Chancery Determines Ownership Interest in LLC and Remedy for Breach of Fiduciary Duties

Grove v. Brown, C.A. No. 6793-VCG (Del. Ch. Aug. 8, 2013)

Issues Addressed: This post-trial opinion addresses issues involved in a 4-person LLC whose members disputed: (1) what specific ownership interest each had in the LLC; (2) the impact of a member not contributing the required amount of start-up capital; (3) whether there was an usurpation of opportunity for some members to operate a separate business that engaged in the same industry as the original LLC; and (4) whether a purported merger complied with the terms of the LLC Act.

Brief Overview

This 26-page opinion provides a helpful iteration of fundamental Delaware legal principles that should be of widespread utility for the vast number of closely held companies that constitute the largest percentage of businesses in the U.S., even if this case does not involve the multi-billion dollar disputes between publicly held companies that constitute a small percentage of U.S. business entities but often receive more press.

We provide a few bullet points with some key aspects of this opinion.

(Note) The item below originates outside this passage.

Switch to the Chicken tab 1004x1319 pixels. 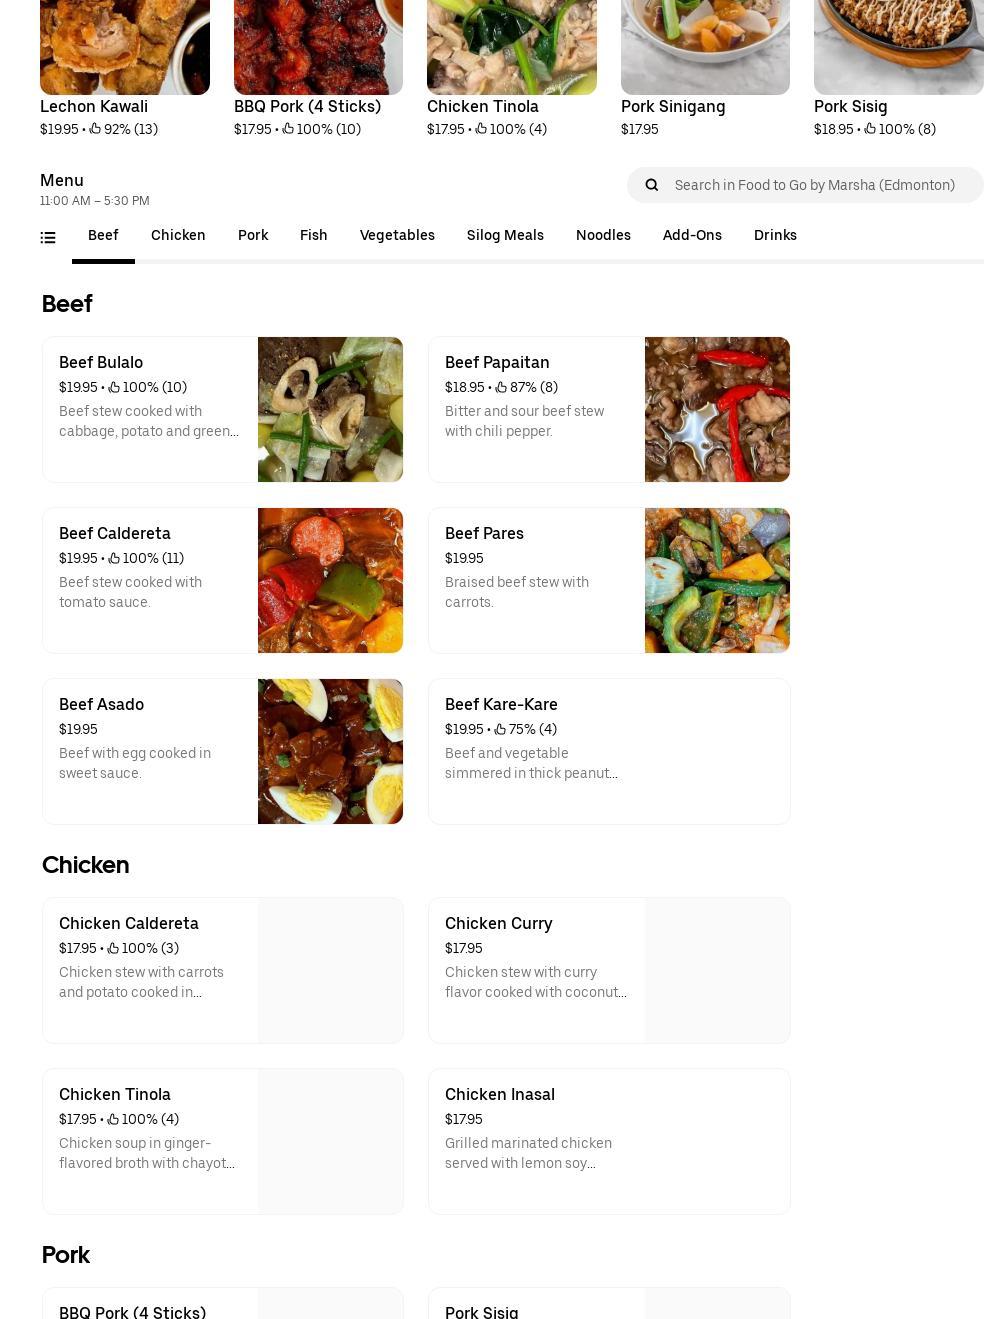click(178, 235)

  • The court determined that the membership certificates showing the percentage of ownership each member had in the LLC, which was the same percentage they represented to the bank in a loan application, was the most persuasive evidence of the parties’ intent regarding the percentage that each member owned in the LLC
  • The fiduciary duty of managers was applied to the usurpation of an opportunity of the business when some members started a new and similar enterprise without satisfying the criteria to avoid liability based on this well-worn legal principle.
  • The court also applied the provisions of the LLC Act that require a two-thirds vote of members to approve a merger and determined that a merger that did not meet that criteria was a nullity.
  • The parties’ LLC agreement did not provide for any penalty for not providing the required capital contribution and thus the court did not impose any penalty for failure of some members to make a timely initial capital contribution.
  • The remedy the court fashioned for breach of fiduciary duty and the nullified merger, was to require an accounting by all members for the usurped business opportunity and the revenue generated after the nullified merger.
  • The court also suggested that the parties consider dissolution under Section 18-802 because of the dysfunctional relationships among the members.